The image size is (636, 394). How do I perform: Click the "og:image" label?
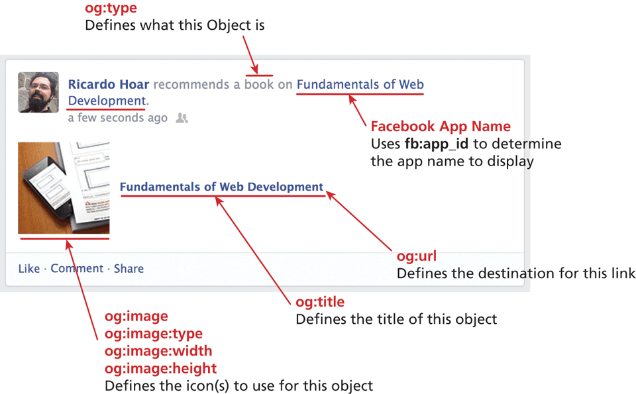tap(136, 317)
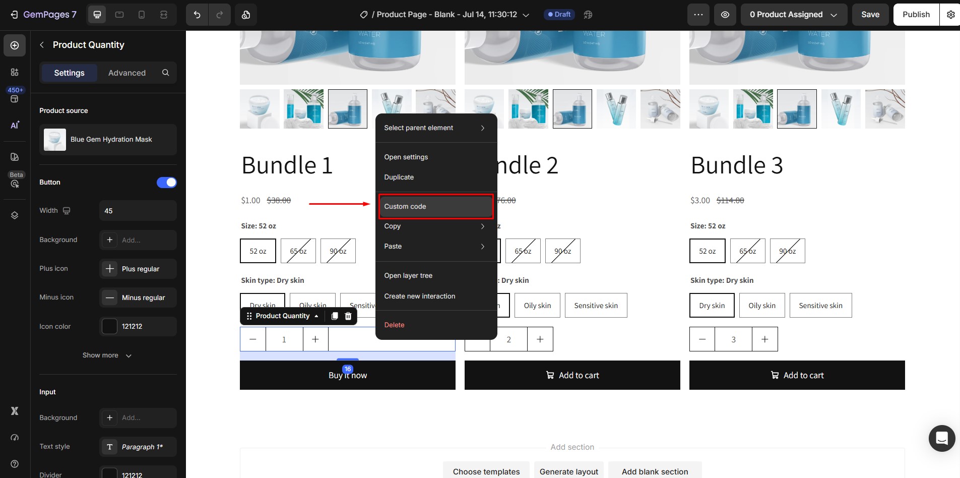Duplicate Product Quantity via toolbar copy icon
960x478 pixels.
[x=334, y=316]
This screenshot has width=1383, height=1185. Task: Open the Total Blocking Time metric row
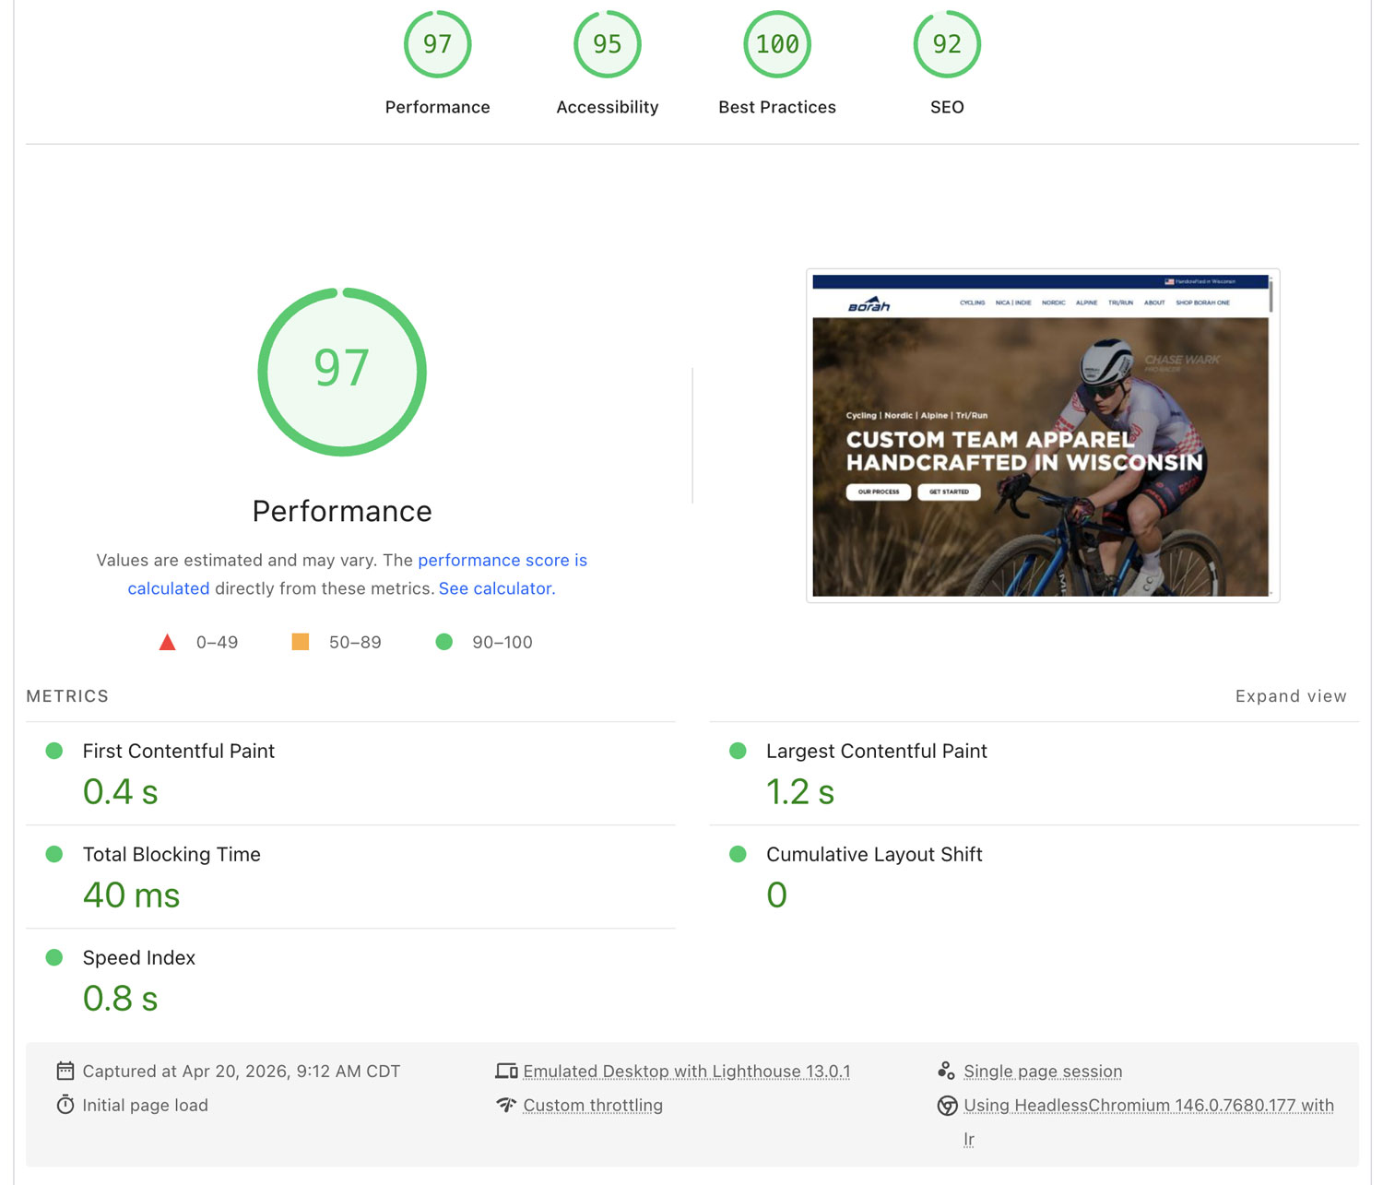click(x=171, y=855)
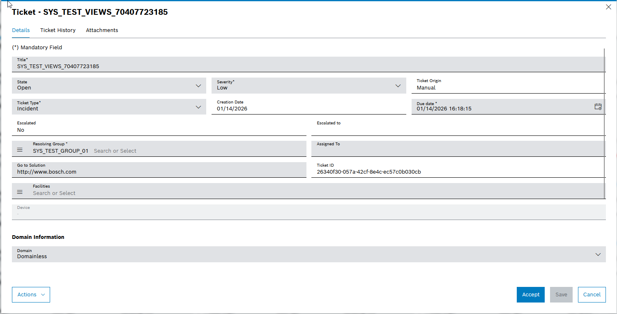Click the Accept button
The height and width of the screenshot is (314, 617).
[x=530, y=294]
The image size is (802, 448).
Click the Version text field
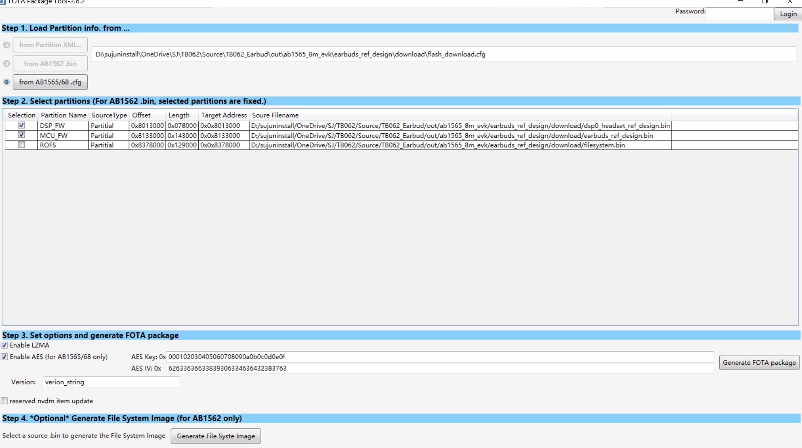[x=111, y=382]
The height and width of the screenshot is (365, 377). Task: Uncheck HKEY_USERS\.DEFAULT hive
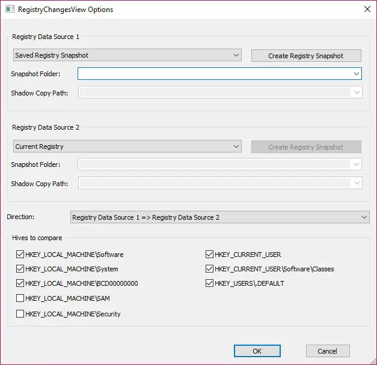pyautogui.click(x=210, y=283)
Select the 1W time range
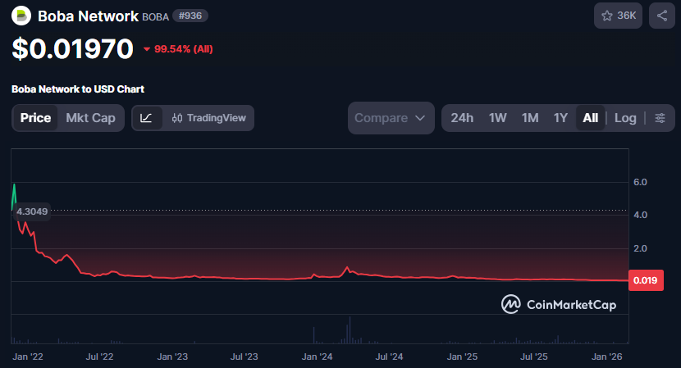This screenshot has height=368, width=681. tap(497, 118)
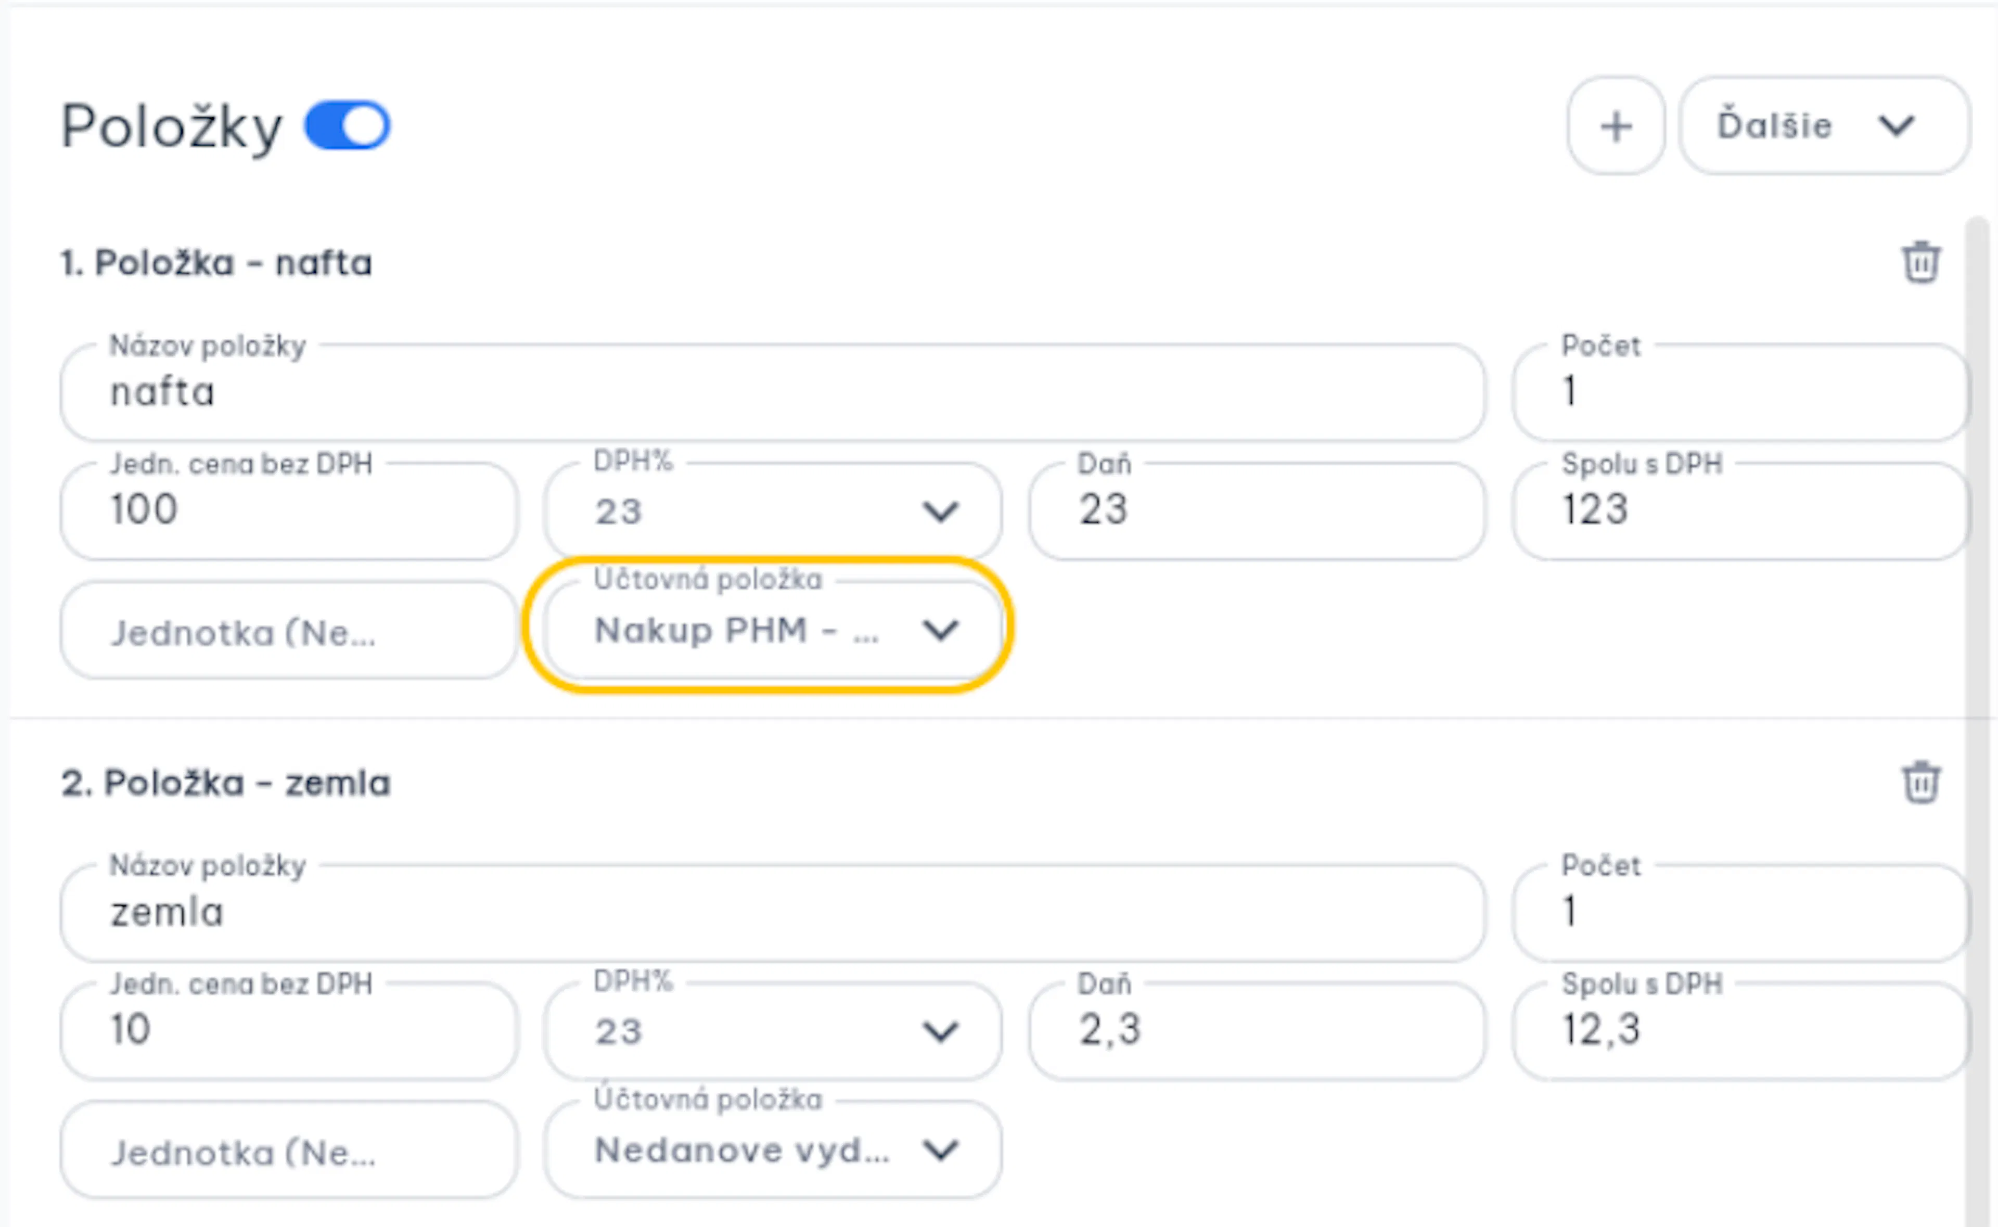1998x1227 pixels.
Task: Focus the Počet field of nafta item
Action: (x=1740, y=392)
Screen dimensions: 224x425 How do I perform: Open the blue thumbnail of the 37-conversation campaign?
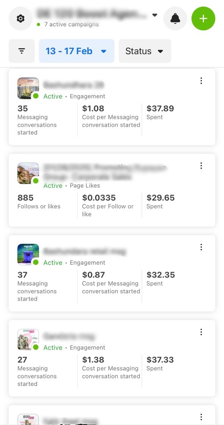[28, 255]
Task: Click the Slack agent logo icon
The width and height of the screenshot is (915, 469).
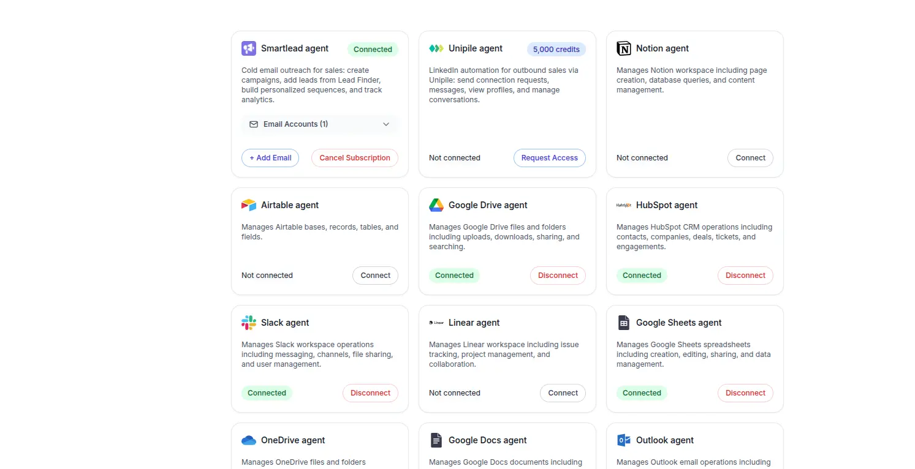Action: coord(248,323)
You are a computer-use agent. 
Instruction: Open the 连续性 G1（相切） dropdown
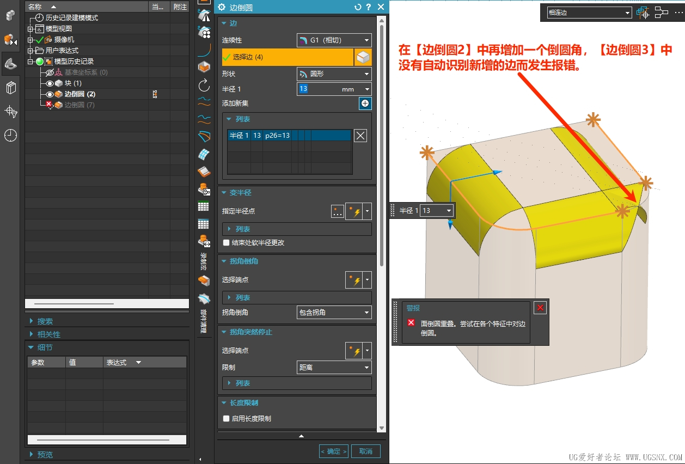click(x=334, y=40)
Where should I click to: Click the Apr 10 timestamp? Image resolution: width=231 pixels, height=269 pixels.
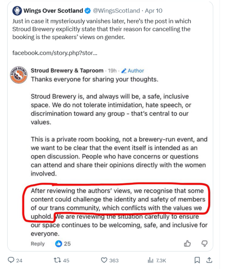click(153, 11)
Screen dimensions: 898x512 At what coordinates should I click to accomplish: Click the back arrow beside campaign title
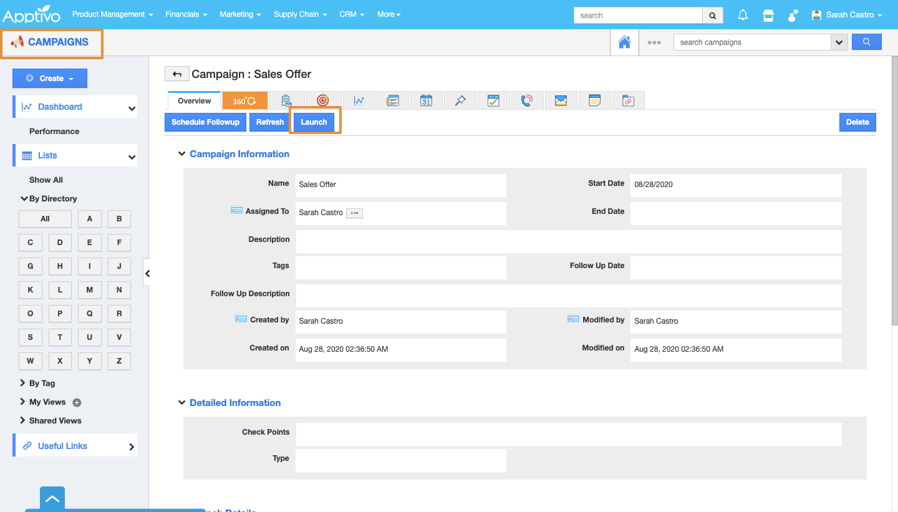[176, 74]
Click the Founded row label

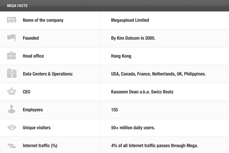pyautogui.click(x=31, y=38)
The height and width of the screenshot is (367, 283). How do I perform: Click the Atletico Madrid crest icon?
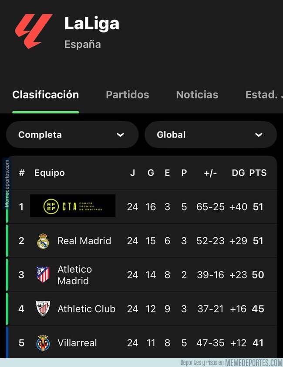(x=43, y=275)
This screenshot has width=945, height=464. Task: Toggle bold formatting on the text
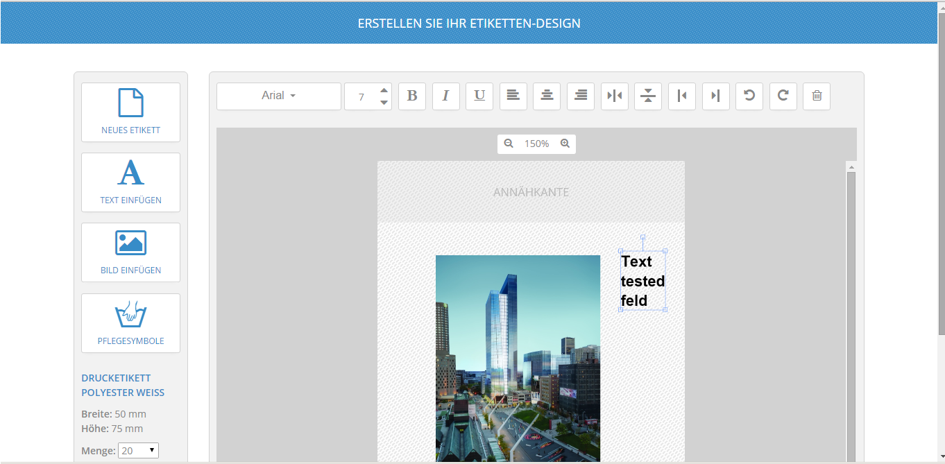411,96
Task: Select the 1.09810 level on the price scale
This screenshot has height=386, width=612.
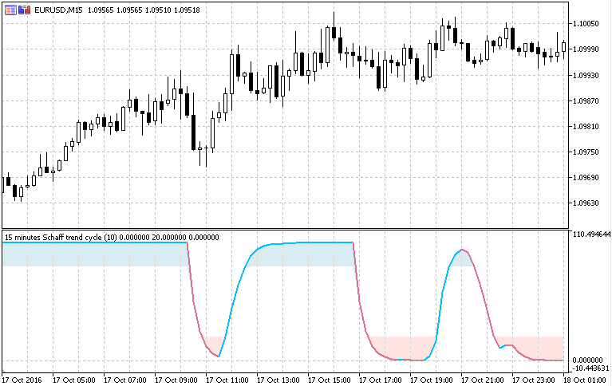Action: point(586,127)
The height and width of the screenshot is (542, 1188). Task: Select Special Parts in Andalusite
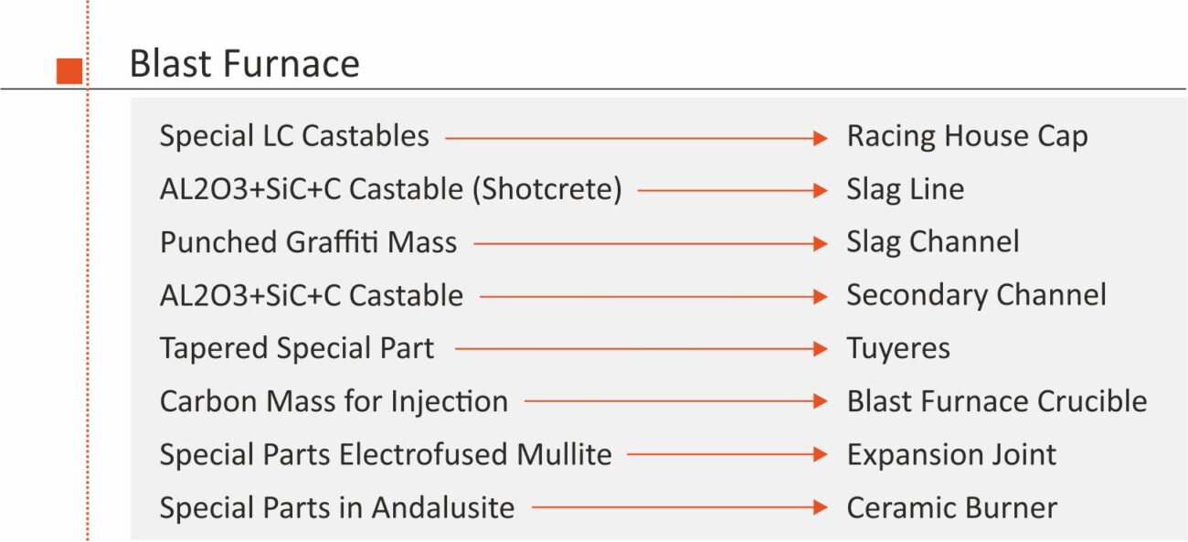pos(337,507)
------------------------
Please filter the listing down to lines that include the word "agent".

EXERCISE OUTPUT:
Task: Click the Slack agent logo icon
You are a computer-use agent. 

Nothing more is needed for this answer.